Conversely, “freight absorption” occurred when the seller shipped the product from a plant farther away from the customer than the basing point. Using the same \$120 delivered price, if the actual freight from the distant plant was \$30, the seller would only net \$90 for the product itself. The seller absorbed the \$10 difference between the actual \$30 freight cost and the \$20 freight cost calculated from the basing point. This illustrates how the delivered price was disconnected from the true cost of shipping and the seller’s net revenue.

Historical Use and Impact

Basing point pricing gained prominence across several heavy industries during the late 19th and early 20th centuries. The most famous application was the “Pittsburgh Plus” system, employed by the steel industry, which designated Pittsburgh, Pennsylvania, as the sole basing point for steel prices nationwide. Even mills located hundreds of miles away calculated the freight component as if the steel had shipped from Pittsburgh. This standardized calculation eliminated price competition based on a manufacturer’s geographic advantage or lower transportation costs. The result was a rigid market where buyers were always quoted an identical final price by every supplier.

Economic Consequences and Criticisms

The economic effects of this pricing system led to significant resource misallocation and market inefficiency. The guaranteed identical delivered price removed the incentive for manufacturers to locate plants near customers or raw material sources to achieve lower shipping costs. Instead, some companies built facilities far from the basing point, relying on freight absorption to compete in distant markets.

This structure also resulted in systemic price discrimination, even though the final delivered price was uniform. Buyers closer to the actual shipping plant paid a higher net price (delivered price minus actual freight cost) due to phantom freight. Conversely, buyers located near the basing point and far from the actual shipping plant received a lower net price because the seller absorbed freight. The lack of true price competition meant that market forces could not efficiently guide location decisions or resource deployment.

The Legal Fight and Antitrust Rulings

The use of basing point pricing drew the attention of federal regulators because the system represented a clear restraint on trade. Legal challenges were mounted under U.S. antitrust laws, specifically the Federal Trade Commission Act and the Robinson-Patman Act, which prohibit unfair competition and certain forms of price discrimination. The courts recognized that the concerted, industry-wide adoption of this identical pricing formula was evidence of illegal collusion and price-fixing.

A ruling came in the 1945 case Corn Products Refining Co. v. FTC, where the Supreme Court ruled that the company’s single basing point system constituted illegal price discrimination under the Robinson-Patman Act. This decision established that the practice violated antitrust laws because the system resulted in unearned “phantom” freight charges, creating systematic price discriminations. The Supreme Court rejected the argument that the system should be considered legal simply due to its historical prevalence.

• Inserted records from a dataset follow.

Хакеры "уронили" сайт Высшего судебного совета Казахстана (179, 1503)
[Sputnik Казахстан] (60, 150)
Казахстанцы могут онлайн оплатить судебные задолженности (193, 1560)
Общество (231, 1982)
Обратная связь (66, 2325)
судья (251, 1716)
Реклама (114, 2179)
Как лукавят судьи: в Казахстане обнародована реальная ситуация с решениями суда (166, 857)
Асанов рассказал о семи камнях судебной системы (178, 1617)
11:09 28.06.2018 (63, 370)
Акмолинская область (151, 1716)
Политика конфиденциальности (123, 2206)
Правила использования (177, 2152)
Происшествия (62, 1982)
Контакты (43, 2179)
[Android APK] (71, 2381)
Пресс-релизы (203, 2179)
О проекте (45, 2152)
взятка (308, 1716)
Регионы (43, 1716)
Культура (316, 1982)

The practice was outlawed for entire industries three years later with the 1948 Supreme Court decision, Federal Trade Commission v. Cement Institute. The court found that the collective use of a multiple basing point system by the cement industry was an unfair method of competition and a form of illegal price conspiracy. These rulings established that any coordinated pricing system designed to eliminate price variance among competitors would be viewed as an unlawful restraint of trade. The legal action dismantled a pricing structure that had dominated major American industries for decades.

Is Basing Point Pricing Still Used?

The specific method of basing point pricing, particularly when used collusively to enforce price uniformity, is illegal under current U.S. antitrust law. While the system is banned, companies still utilize legal methods to incorporate transportation costs into their final prices. One alternative is Free On Board (F.O.B.) pricing, where the buyer assumes ownership and freight costs at the seller’s loading dock. This makes the final price dependent on the true location of shipment. Another legal system is uniform delivered pricing, often called single-zone pricing, where all buyers within a defined geographic area pay the same flat price that includes an average freight cost.